TASK REQUIREMENTS:
a) From the contract excerpt, extract the passage starting at "3.1.3               Indemnification" and ending at "Condition of Title .".
b) According to the contract excerpt, by what date must the Closing be held and completed?

DOCUMENT EXTRACT:
-=-=-=-=-
3.1.3               Indemnification . Seller and Buyer jointly and severally agree to indemnify and hold harmless said Escrowee from any and all costs, damages and expenses, including reasonable attorneys’ fees, that said Escrowee may incur in its compliance of and in good faith with the terms of this agreement; provided, however, this indemnity shall not extend to any act of gross negligence or willful malfeasance on the part of the Escrowee.

4.     Closing . The closing of the transfers contemplated hereby (the " Closing ") shall be held and completed on or before April 15, 2005 (the " Closing Date "), through an escrow with the Title Company or in another mutually agreeable manner and location. Time shall be of the essence in respect of Buyer's obligation to purchase the Premises on the Closing Date.

5.

Condition of Title .

(a)   Title to Premises . Fee simple title to the Premises shall be owned by the Company at the completion of Closing, subject only to the Permitted Encumbrances (hereinafter defined). Title to the Premises shall be such as will be insured by the Title Company (as hereinafter defined) pursuant to the standard stipulations and conditions of the most current standard ALTA form of Owner's Title Insurance Policy in use in the State of Maryland, free and clear of all liens and encumbrances, except for the Permitted Encumbrances. The term " Permitted Encumbrances " shall mean (w) the Existing Leases (as hereinafter defined) in effect as of the Closing Date, (x) the additional matters affecting the Premises as set forth in the Title Commitment (as defined below) and not objected to under Section 5(c), and (y) any matters reflected on any update of the Buyer's Title Commitment as to which Buyer does not timely object in accordance with this Paragraph 5. Title to the Personal Property, if any, shall also be subject to the Permitted Encumbrances, to the extent applicable.
-=-=-=-=-
RAW DATA:
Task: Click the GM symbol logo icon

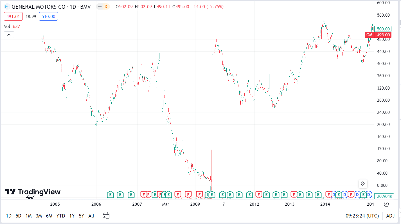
-=-=-=-=-
EXERCISE ANSWERS:
a)
3.1.3               Indemnification . Seller and Buyer jointly and severally agree to indemnify and hold harmless said Escrowee from any and all costs, damages and expenses, including reasonable attorneys’ fees, that said Escrowee may incur in its compliance of and in good faith with the terms of this agreement; provided, however, this indemnity shall not extend to any act of gross negligence or willful malfeasance on the part of the Escrowee.

4.     Closing . The closing of the transfers contemplated hereby (the " Closing ") shall be held and completed on or before April 15, 2005 (the " Closing Date "), through an escrow with the Title Company or in another mutually agreeable manner and location. Time shall be of the essence in respect of Buyer's obligation to purchase the Premises on the Closing Date.

5.

Condition of Title .

b) On or before April 15, 2005.